LE PROBLÈME - Dans l'extrait sur le projet de musique soudanaise, recopiez fidèlement le passage qui s'ouvre sur les mots contenant « En dépit de la » et se clôt sur « du pays, Khartoum. ».

EXTRAIT SOURCE -

......

J’ai sélectionné cet échantillon issu des archives de l’Audiothèque de Berlin parmi une collection d’enregistrements très anciens effectués au Soudan et je l’ai ré-enregistré et reproduit. Pour des raisons socioculturelles, j’ai tenu en effet à ce que le patrimoine Funj figure dans ce projet. J’ai eu beaucoup de mal à comprendre et à traduire les paroles de la chanson. C’est pourquoi je me suis adressé au chercheur Abdel-Jalil Mahgoub Abdel-Sayed (également ingénieur civil) et au docteur Salah Moussa Al-Aqqad (chercheur et l’une des rares personnes qui parlent encore l’ancienne langue des Berti). Ce dernier m’a explicité les paroles de la chanson. Il s’est avéré, après examen, qu’elle contenait des allusions directes au sexe, susceptibles d’être jugées inappropriées par la société de notre époque. Les paroles de la chanson ont donc été ajustées pour s’adapter à la conception qu’a l’auditeur moderne de la culture. Les allusions sexuelles y ont ainsi été remplacées par d’autres, liées au travail et à la construction du pays. L’aide de ces deux personnes m’a été fort utile, voire indispensable dans ma recherche.


Duration: 3’20
Lyricist: From popular memory
Composer: Folk
Arrangement: Mohamed Adam
Instruments: Calabash, Bongo, Conga, Guitars, Bells, Kalimba, virtual instrument, Drums, Bass
Singers: Mohamed Adam
Instrumentalists: Sequencer instruments done by Mohamed Araki,
Melody lines done by Solina Organ, virtual instrument),
Drums, bass by Mohamed Sharhabil,
Bongo done by Al doma Dreij
Recorded: August 2021
Lyrics:  n/a

 

Ingénieur : Abdel-Jalil Mahgoub Abdel-Sayed
Docteur : Salah Moussa Al-Aqqad
 

Interview avec Mohamed Adam


CE QUI MOTIVE MON TRAVAIL

Mohamed Adam

Mon enfance, passée dans le village de Gorbashay au Darfour, m’a sensibilisé à la diversité linguistique, musicale et culturelle et à l’écart existant entre les villes centrales du Soudan et ses villages excentrés. L’intérêt que j’ai eu pour la musique dès mon plus jeune âge m’a poussé à comparer les différentes mélodies que j’ai connues. C’est à partir de là que ma mémoire auditive, trait essentiel dans la production culturelle soudanaise, a commencé à se développer. 

En dépit de la diversité ethnique, culturelle et linguistique du Soudan, les médias y ont été dominés, dès la création de la première station radiophonique et les débuts de l’archivage de la musique soudanaise, par un genre et un style de musique particulier (notamment al-Haqiba, qui signifie littéralement « la valise » et qui s’est développé avec la naissance de la radio dans les années quarante du siècle dernier), lié la plupart du temps au centre névralgique du pays, Khartoum.  

Cependant, où que l’on se trouve en Afrique, de l’ouest, à l’est, au nord, la musique nous réunit en dépit des différences dans nos cultures et nos sociétés. J’ai voulu, à travers ce projet, faire connaître à l’auditeur et à l’auditrice des styles de musique soudanaise capables, dans leur diversité, de gommer toute frontière religieuse et raciale tracée entre les peuples. Les gouvernements qui se sont succédé dans nos pays ont en effet échoué à mettre en avant certaines cultures locales et les cultures des « autres ». A ce manquement s’ajoute une forme d’élitisme social, fondée sur la discrimination entre citadins et habitants des zones rurales, et qui rend les deux bords conscients de leur différence d’accent, accents qui pourtant se brassent et fusionnent dans les grandes villes comme Darfour et Khartoum.

......

INFORMATIONS FOURNIES -
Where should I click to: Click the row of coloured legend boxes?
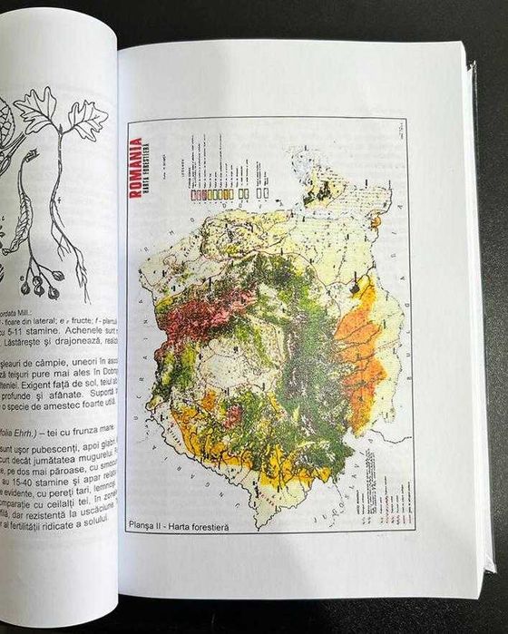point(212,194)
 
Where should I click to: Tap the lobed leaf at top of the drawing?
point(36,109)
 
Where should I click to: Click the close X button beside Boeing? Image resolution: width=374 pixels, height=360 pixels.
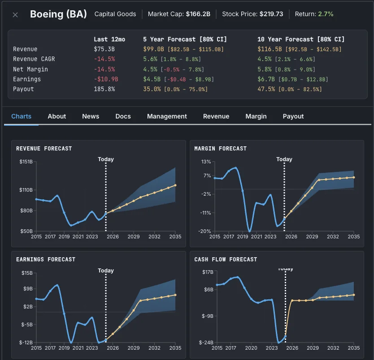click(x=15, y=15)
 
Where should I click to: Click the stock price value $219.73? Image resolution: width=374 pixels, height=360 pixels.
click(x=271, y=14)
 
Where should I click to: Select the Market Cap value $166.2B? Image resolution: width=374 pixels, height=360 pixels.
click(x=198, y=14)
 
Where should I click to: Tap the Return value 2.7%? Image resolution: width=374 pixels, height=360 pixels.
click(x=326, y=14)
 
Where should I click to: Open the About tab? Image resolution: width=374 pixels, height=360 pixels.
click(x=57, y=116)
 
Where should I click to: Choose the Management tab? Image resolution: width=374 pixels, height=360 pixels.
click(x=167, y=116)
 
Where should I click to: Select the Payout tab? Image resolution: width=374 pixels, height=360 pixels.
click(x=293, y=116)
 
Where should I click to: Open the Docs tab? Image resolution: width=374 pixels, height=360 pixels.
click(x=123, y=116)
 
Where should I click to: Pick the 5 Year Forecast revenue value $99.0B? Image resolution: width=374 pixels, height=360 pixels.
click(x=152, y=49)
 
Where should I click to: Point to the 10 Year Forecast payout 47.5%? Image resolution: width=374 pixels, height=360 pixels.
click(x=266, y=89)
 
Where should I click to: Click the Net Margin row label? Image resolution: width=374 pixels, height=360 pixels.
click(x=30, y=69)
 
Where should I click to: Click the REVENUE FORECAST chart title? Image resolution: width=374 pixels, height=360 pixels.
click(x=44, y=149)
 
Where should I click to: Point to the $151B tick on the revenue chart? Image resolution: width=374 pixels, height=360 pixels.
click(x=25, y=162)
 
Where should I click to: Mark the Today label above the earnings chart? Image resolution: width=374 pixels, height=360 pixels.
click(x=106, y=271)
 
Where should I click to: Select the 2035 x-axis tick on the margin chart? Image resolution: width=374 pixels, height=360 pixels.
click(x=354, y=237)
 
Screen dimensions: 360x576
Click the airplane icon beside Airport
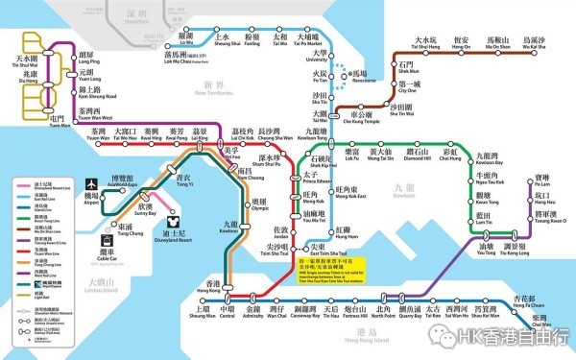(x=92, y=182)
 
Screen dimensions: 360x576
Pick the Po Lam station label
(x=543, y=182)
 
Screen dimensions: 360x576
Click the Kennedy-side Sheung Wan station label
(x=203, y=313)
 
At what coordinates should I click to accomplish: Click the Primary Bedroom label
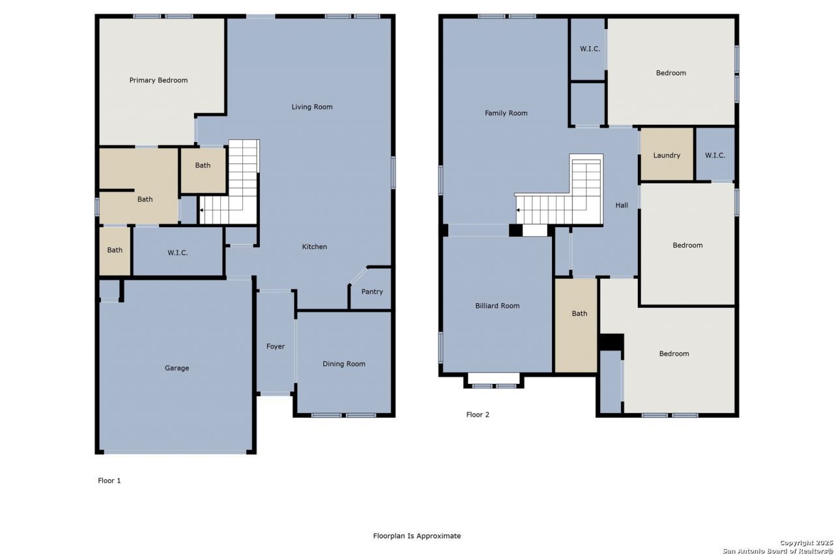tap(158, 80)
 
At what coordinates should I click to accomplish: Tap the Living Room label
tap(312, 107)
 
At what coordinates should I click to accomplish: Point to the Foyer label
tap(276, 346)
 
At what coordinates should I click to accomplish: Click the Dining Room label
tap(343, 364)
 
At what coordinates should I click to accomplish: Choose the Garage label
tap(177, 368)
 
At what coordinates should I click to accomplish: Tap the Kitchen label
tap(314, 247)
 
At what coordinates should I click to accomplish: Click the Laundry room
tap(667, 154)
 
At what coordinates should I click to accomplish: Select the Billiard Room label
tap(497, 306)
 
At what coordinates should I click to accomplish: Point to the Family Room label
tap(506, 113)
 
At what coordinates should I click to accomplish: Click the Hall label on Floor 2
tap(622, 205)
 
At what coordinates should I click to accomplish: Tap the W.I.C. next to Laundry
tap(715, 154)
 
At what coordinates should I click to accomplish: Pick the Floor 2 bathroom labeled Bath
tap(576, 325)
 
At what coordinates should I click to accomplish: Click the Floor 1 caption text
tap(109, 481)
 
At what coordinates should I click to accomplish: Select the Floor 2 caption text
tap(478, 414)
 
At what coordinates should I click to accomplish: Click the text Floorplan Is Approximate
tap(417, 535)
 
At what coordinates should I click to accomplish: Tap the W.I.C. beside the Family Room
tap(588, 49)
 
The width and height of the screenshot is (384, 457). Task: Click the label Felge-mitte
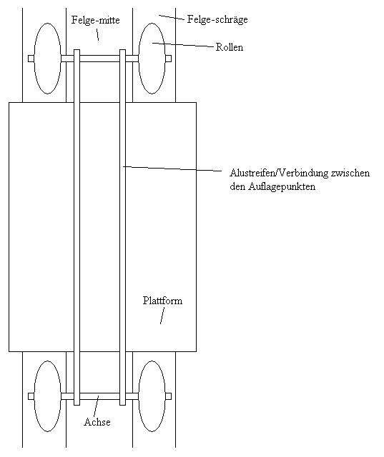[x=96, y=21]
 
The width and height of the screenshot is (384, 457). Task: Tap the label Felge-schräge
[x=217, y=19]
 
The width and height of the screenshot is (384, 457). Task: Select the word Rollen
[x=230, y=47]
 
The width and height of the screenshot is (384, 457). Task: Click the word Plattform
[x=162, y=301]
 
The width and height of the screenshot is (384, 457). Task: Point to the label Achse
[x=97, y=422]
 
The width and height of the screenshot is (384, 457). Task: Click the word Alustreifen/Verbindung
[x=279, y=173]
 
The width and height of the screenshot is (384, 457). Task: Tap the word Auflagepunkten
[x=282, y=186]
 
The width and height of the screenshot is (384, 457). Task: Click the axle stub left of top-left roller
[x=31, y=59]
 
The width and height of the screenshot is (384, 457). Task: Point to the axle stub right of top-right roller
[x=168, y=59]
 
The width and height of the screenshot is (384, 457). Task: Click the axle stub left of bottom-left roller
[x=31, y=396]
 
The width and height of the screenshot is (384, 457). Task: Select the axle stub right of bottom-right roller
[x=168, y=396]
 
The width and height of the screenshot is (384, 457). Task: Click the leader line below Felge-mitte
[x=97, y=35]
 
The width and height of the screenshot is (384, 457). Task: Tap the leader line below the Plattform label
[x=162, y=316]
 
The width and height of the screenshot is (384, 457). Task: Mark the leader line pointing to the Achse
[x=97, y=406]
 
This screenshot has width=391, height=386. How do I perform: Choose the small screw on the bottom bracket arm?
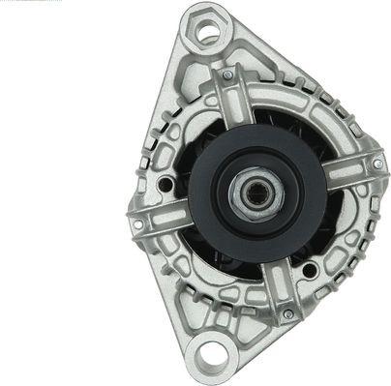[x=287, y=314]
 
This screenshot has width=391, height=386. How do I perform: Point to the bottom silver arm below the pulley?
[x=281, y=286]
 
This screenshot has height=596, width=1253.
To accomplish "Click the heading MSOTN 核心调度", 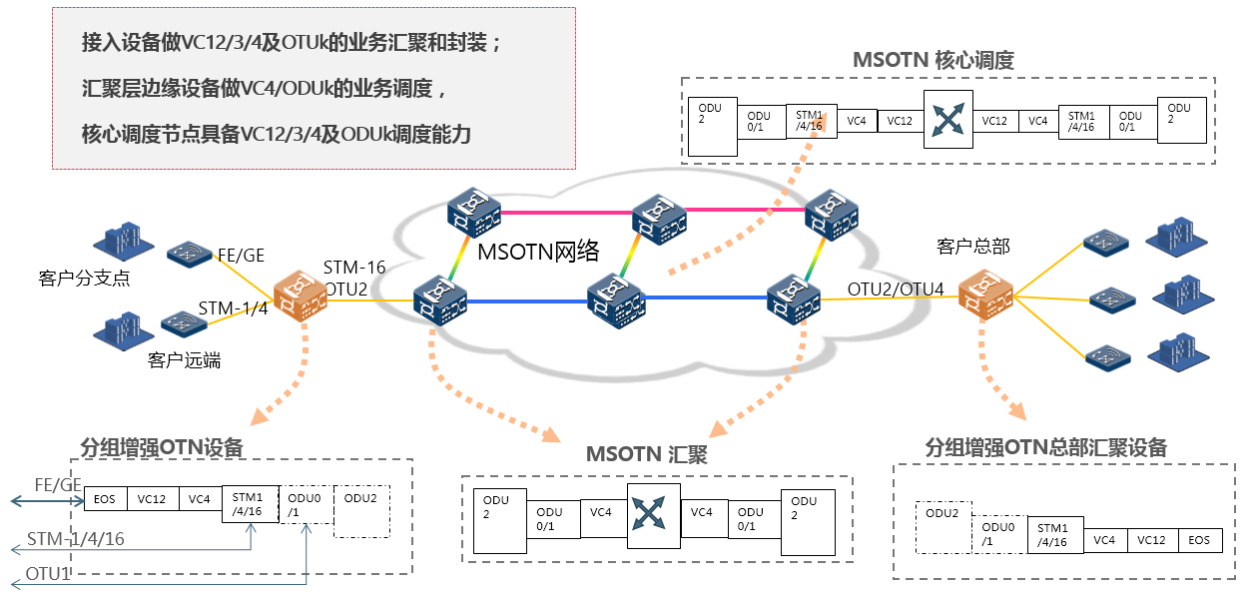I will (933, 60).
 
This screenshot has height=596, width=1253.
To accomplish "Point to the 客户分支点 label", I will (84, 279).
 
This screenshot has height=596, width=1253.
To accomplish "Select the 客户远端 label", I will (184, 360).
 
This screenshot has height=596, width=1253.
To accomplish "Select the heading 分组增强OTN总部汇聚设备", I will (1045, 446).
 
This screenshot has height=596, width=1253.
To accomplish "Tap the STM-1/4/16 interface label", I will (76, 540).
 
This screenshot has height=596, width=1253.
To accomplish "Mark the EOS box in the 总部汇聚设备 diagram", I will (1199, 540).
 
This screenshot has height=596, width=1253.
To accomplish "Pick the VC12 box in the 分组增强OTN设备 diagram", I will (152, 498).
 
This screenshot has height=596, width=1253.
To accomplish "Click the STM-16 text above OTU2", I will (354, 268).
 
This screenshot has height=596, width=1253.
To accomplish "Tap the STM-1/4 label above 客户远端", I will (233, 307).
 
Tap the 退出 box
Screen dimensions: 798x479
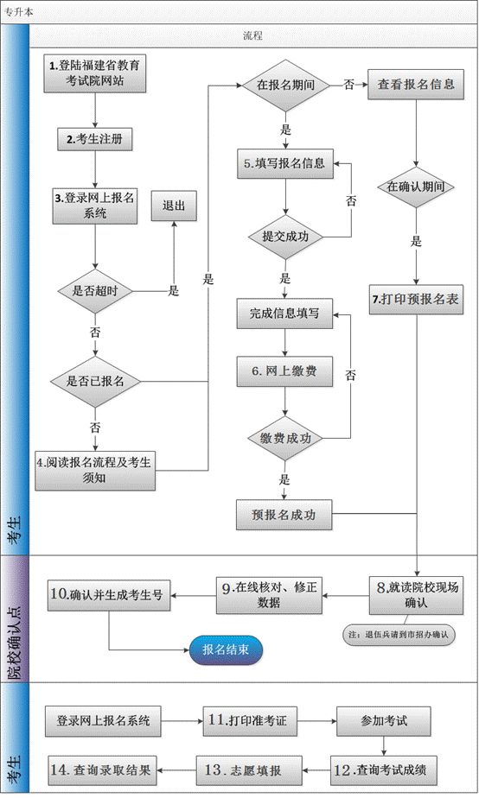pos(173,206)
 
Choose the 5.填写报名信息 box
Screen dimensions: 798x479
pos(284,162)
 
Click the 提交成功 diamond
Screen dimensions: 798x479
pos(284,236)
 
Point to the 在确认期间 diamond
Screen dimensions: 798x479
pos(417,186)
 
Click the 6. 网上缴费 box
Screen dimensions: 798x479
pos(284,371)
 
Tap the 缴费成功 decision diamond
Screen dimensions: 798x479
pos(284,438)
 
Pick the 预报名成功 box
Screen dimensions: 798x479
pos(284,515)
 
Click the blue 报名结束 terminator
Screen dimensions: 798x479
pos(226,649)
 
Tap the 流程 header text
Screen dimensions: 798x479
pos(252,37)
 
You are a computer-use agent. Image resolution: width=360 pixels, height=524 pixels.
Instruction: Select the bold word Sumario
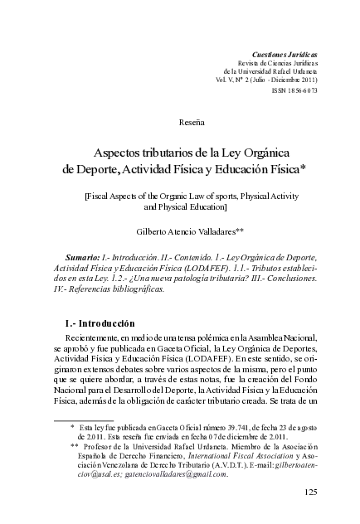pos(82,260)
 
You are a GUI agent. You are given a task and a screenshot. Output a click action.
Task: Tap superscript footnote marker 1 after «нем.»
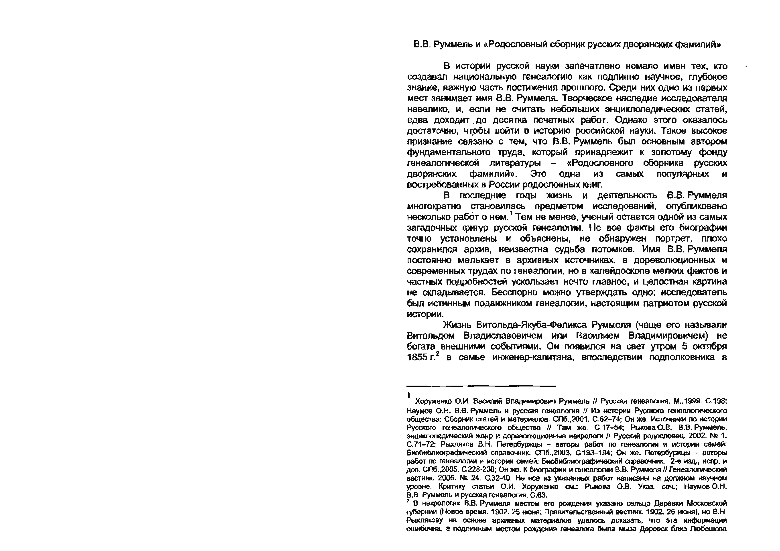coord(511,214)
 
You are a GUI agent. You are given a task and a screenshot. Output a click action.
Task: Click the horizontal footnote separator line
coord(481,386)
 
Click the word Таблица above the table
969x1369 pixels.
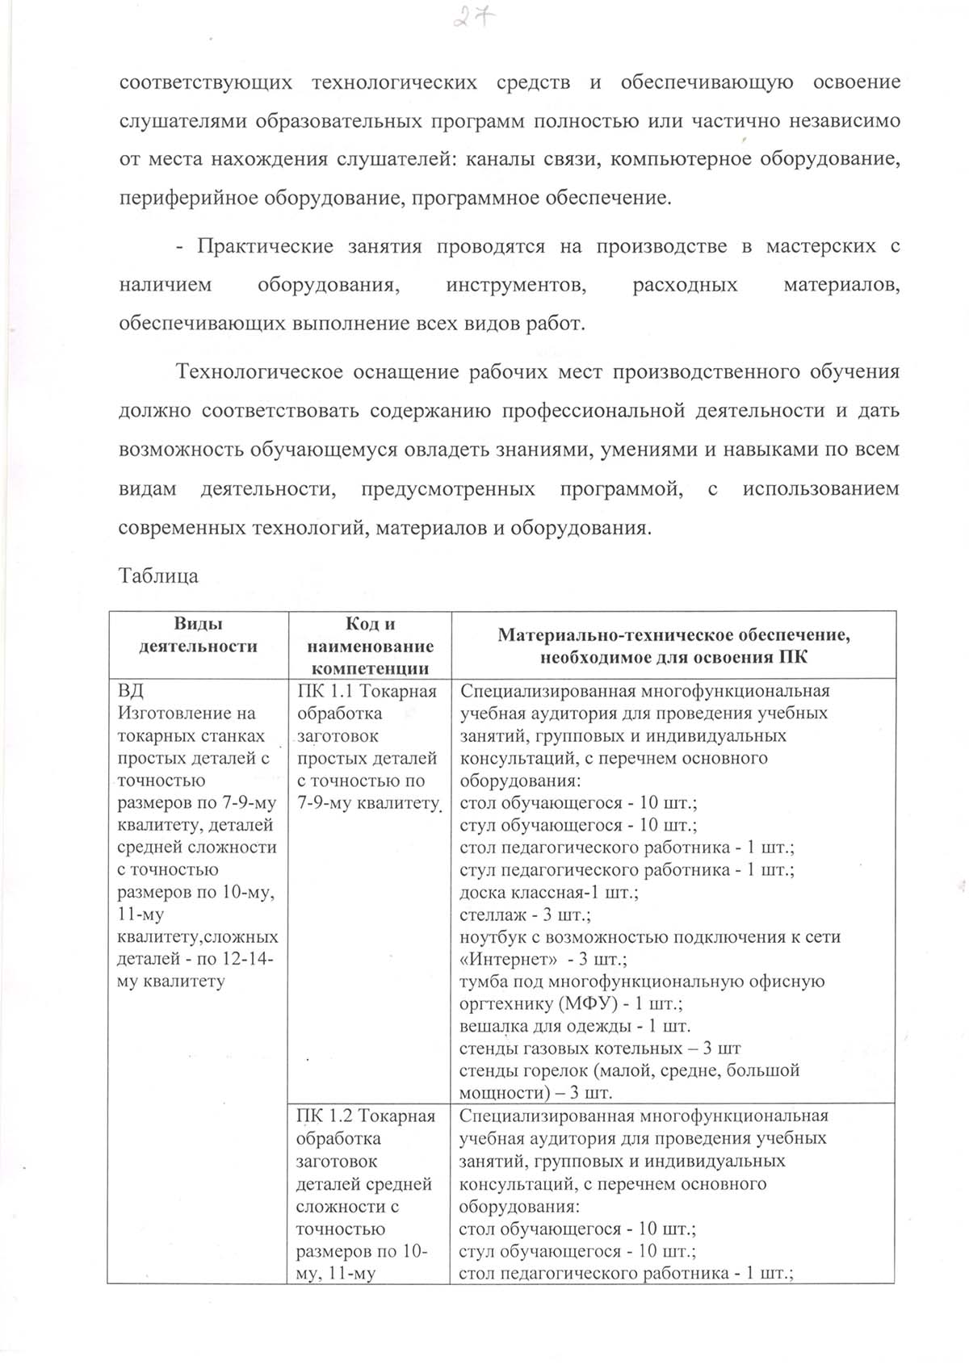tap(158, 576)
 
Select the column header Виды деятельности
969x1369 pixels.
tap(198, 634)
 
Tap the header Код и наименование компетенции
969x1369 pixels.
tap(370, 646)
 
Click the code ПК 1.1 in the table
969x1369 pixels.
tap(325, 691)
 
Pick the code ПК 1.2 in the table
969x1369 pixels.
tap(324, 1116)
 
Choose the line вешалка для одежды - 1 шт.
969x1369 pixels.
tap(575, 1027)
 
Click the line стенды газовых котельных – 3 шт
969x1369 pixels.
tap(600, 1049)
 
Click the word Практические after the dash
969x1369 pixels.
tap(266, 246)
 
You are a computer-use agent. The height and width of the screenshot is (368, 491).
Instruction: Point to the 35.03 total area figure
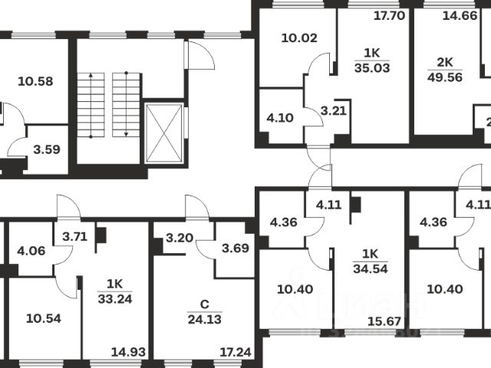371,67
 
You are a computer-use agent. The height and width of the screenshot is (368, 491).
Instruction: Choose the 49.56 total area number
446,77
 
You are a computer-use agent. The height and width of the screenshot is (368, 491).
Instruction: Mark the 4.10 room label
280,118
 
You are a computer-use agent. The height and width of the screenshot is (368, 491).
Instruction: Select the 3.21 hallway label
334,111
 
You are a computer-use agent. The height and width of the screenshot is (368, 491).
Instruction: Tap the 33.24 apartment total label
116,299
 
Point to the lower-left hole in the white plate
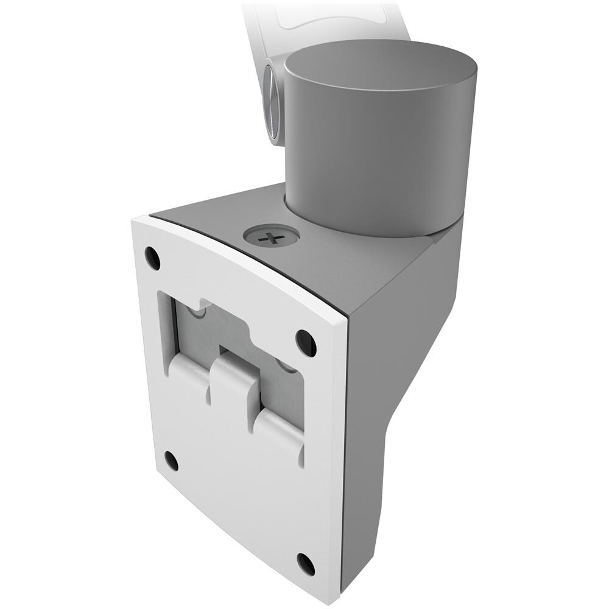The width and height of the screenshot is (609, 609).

......

LA RÉPONSE -
En dépit de la diversité ethnique, culturelle et linguistique du Soudan, les médias y ont été dominés, dès la création de la première station radiophonique et les débuts de l’archivage de la musique soudanaise, par un genre et un style de musique particulier (notamment al-Haqiba, qui signifie littéralement « la valise » et qui s’est développé avec la naissance de la radio dans les années quarante du siècle dernier), lié la plupart du temps au centre névralgique du pays, Khartoum.